▶ **Goal**:
Revise the entries below so that every "screenshot" becomes "page", keeping everything else as it is.

▶ **Source material**:
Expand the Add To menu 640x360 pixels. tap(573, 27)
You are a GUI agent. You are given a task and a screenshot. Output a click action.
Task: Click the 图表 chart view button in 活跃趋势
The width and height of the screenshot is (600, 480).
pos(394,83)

▶ **Answer below**:
Expand the Add To menu 640x360 pixels. tap(573, 27)
You are a GUI agent. You are given a task and a page. Output a click action.
Task: Click the 图表 chart view button in 活跃趋势
The width and height of the page is (600, 480).
pos(394,83)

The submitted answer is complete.